La cinematografía por parte de Pieter Van Campe es luminosa e íntima; cada fotograma se siente como una ventana al mundo interior de Elías, bañado por los tonos dorados del verano en Bélgica y las frescas sombras de la inseguridad de compartir abiertamente al mundo sus sentimientos.

Las actuaciones son excepcionales en todos los aspectos, especialmente las de Goossens y De Saeger, siendo esta cinta también su debut cinematográfico. Ellos aportan autenticidad y vulnerabilidad a sus papeles, evitando los clichés en favor de una cruda honestidad emocional. Su química es innegable, pero es en los momentos más tranquilos —la vacilación ante una caricia, el contacto visual prolongado— donde la película encuentra su resonancia más profunda.
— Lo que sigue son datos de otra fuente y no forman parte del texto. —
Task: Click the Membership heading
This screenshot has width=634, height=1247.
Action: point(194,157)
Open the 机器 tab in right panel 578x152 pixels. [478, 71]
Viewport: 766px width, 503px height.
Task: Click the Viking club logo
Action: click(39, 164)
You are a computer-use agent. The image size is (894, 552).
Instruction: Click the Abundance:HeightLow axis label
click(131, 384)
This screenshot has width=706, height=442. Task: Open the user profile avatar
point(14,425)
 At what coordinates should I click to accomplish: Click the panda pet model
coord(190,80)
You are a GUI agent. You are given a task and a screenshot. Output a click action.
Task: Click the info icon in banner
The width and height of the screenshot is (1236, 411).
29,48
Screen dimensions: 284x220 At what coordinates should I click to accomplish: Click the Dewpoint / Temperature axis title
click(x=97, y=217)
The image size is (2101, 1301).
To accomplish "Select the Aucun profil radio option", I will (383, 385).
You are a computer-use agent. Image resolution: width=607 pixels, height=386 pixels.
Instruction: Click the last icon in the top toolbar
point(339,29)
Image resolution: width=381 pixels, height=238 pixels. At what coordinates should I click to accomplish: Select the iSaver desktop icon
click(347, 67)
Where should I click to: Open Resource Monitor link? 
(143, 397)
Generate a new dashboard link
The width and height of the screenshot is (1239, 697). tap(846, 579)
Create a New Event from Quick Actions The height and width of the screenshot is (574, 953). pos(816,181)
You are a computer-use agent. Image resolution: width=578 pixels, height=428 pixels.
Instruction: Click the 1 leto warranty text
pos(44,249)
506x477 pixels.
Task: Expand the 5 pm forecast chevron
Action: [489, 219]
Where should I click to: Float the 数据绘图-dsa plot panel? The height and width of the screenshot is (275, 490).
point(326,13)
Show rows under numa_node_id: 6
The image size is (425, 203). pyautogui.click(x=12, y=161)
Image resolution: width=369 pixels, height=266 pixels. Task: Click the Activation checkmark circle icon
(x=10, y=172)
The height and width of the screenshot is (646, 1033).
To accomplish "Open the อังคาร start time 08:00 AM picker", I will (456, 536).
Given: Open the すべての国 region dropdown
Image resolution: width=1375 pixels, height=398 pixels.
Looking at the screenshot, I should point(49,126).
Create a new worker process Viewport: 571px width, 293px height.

“Corazones jóvenes” no es solo una historia de amor; es una meditación sobre la identidad, el anhelo y el miedo a ser visto. Captura la emocionante belleza del amor joven sin eludir su complejidad emocional. En un panorama cinematográfico que a menudo trata las historias queer con tragedia o triunfo, Schatteman encuentra la dolorosa belleza en el punto intermedio. Schatteman se perfila como una nueva voz vital en el cine contemporáneo y un narrador de excepcional precisión emocional ofreciéndonos esta cinta conmovedora, sanadora y desgarradoramente real.